* _Problem to work on_: Extract precisely the lines that run from the line containing "利用規約 (327, 1682)" to the end of the records below, with both ends included and pictures omitted.
----------------
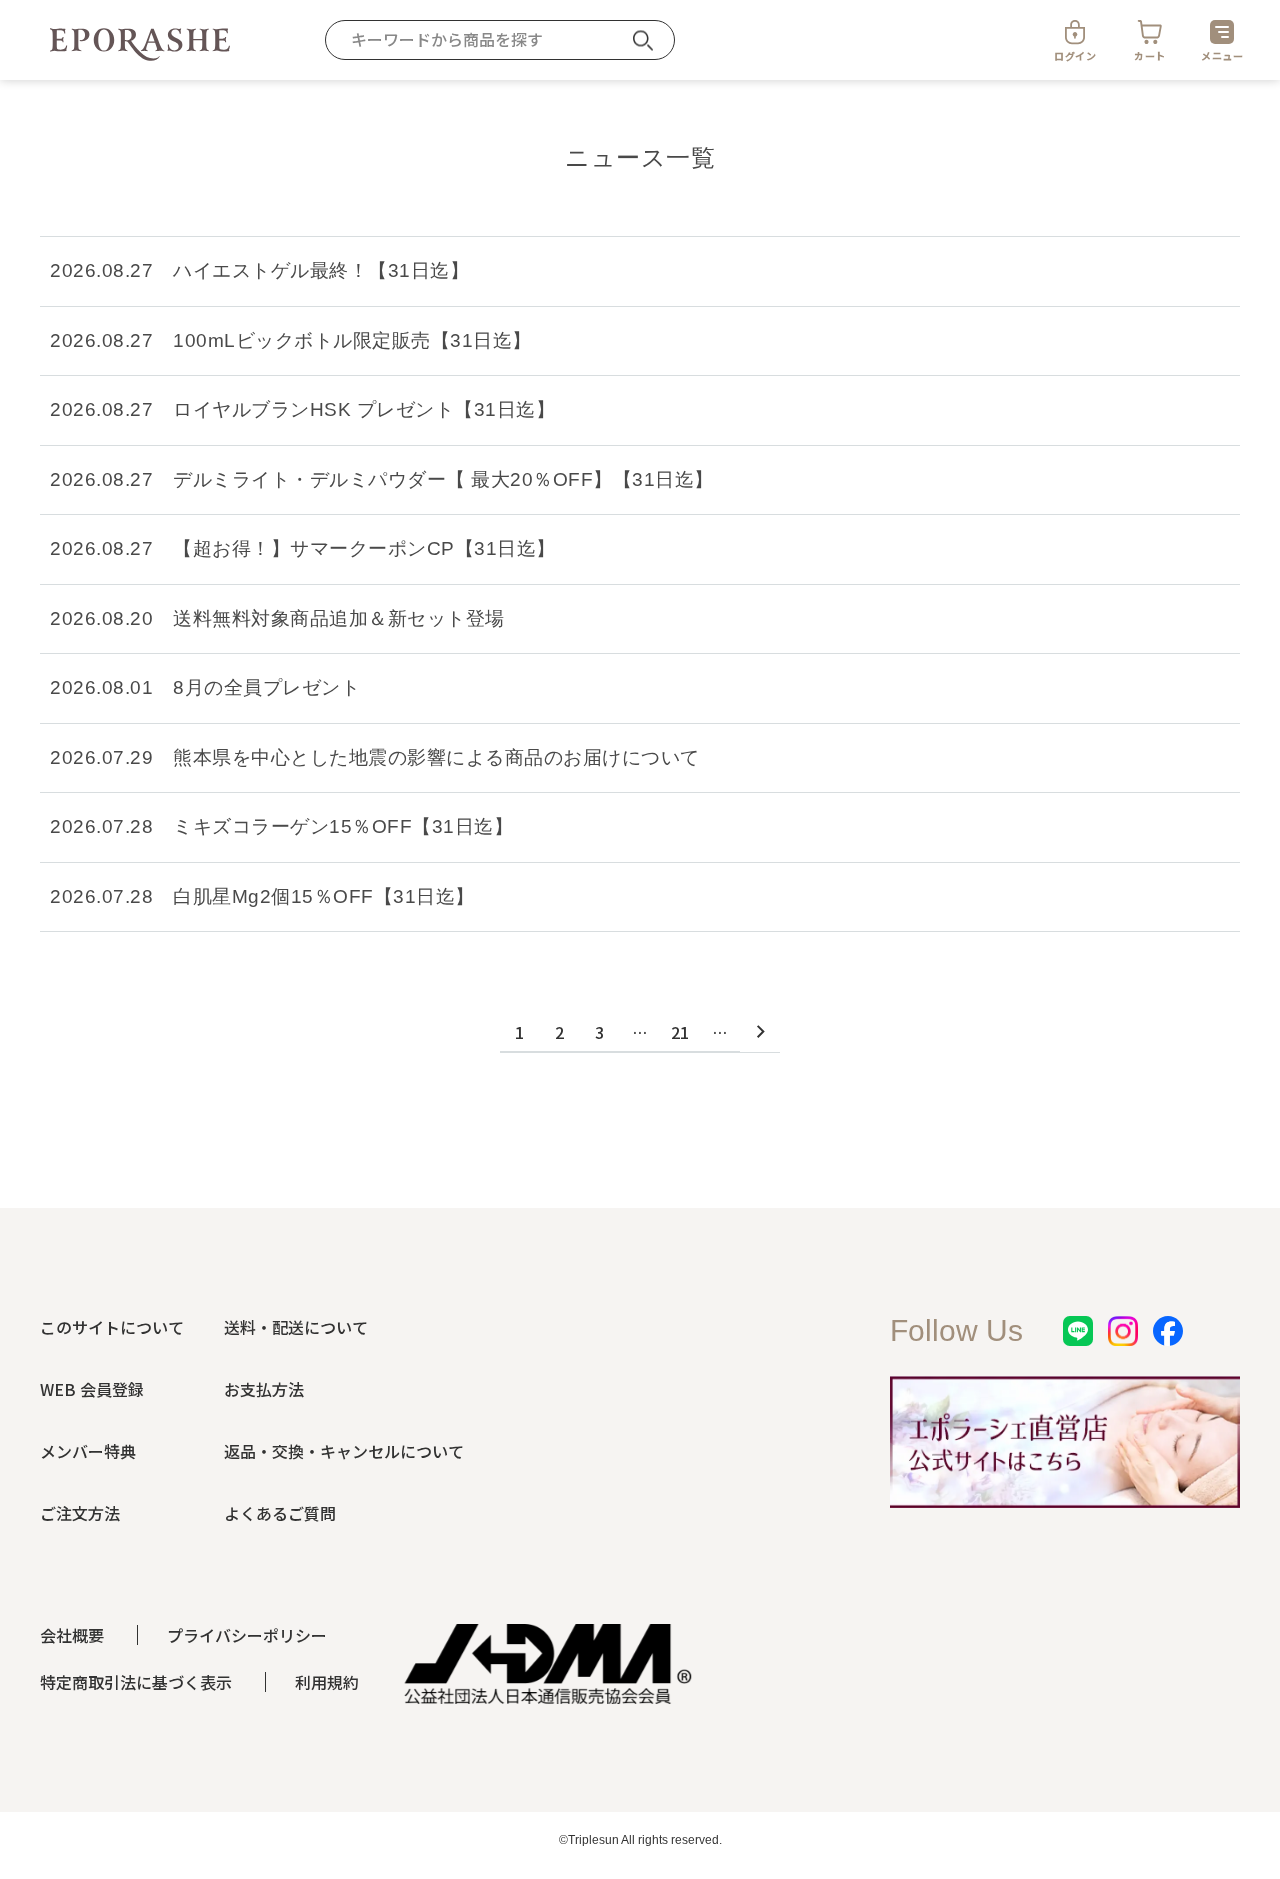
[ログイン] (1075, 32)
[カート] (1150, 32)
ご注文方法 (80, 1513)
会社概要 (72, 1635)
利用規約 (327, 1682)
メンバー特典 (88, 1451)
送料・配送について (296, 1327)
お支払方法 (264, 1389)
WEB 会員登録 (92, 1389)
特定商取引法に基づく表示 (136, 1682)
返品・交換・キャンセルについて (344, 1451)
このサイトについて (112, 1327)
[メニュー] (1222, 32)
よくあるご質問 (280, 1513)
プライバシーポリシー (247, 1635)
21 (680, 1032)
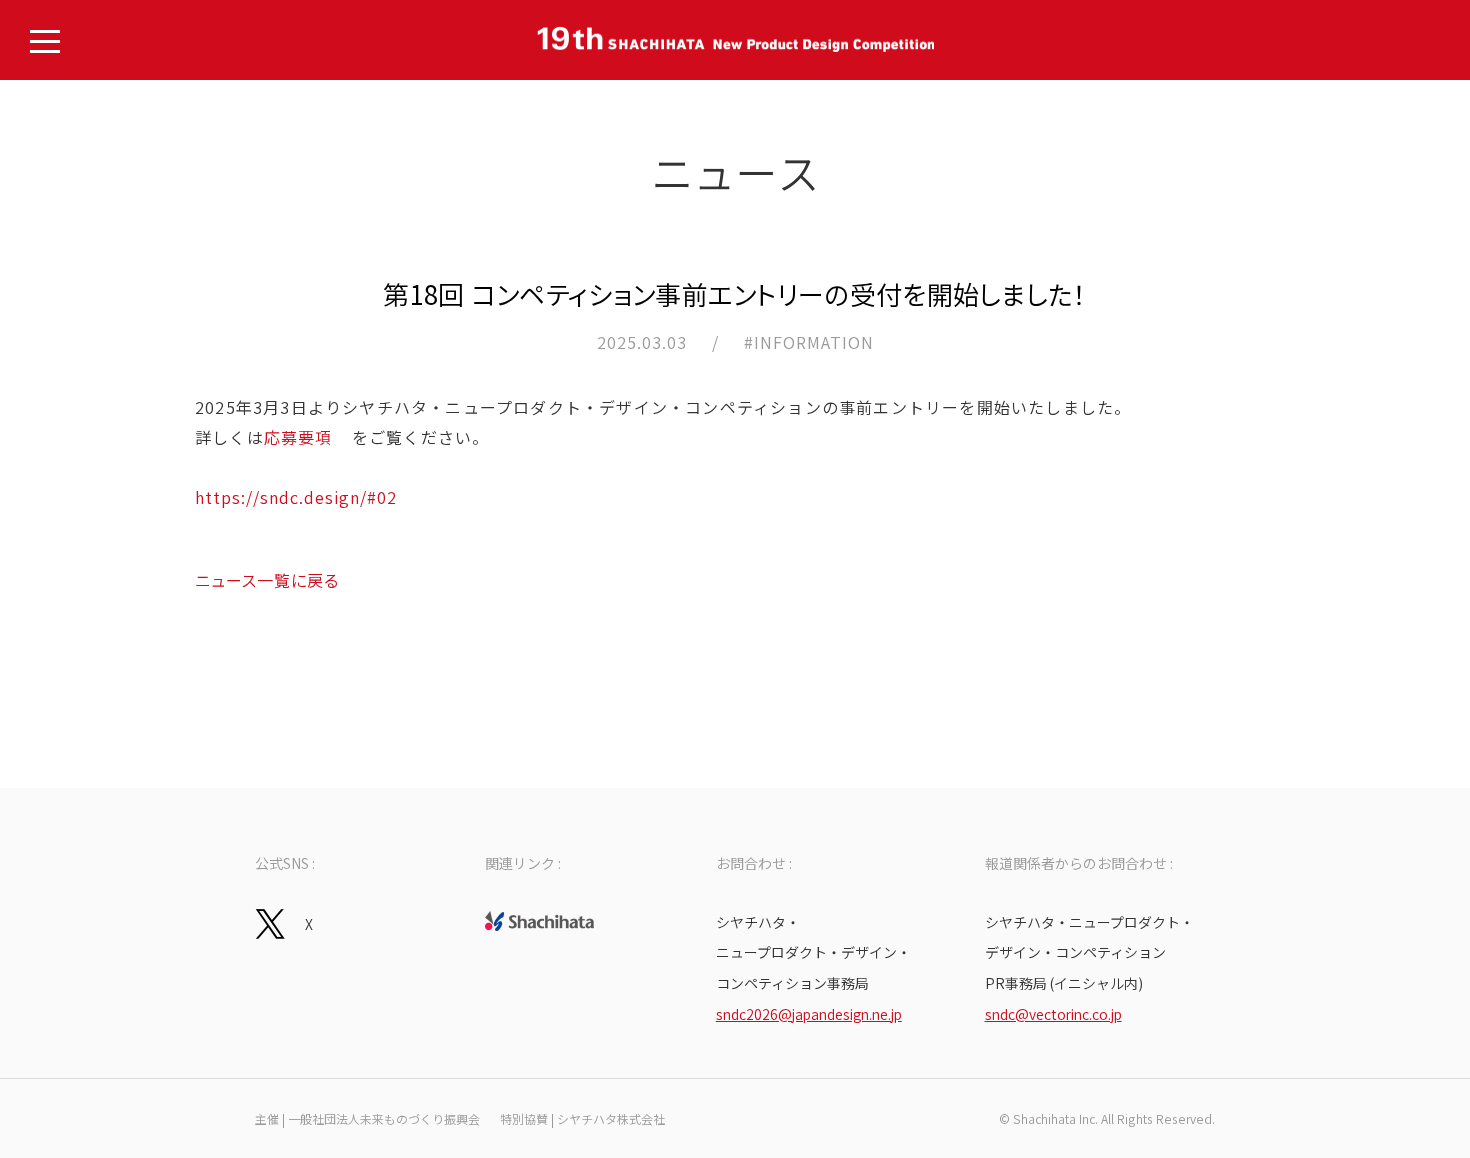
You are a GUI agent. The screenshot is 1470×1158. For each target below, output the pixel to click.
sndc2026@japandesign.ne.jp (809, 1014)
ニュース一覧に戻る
----------------
* _Written solution_:
利用規約 (327, 1682)
メンバー特典 (88, 1451)
送料・配送について (296, 1327)
お支払方法 (264, 1389)
WEB 会員登録 (92, 1389)
特定商取引法に基づく表示 (136, 1682)
返品・交換・キャンセルについて (344, 1451)
このサイトについて (112, 1327)
[メニュー] (1222, 32)
よくあるご質問 (280, 1513)
プライバシーポリシー (247, 1635)
21 (680, 1032)
You are a GUI agent. The screenshot is 1470×1158. For each target below, output the pixel to click.
sndc2026@japandesign.ne.jp (809, 1014)
ニュース一覧に戻る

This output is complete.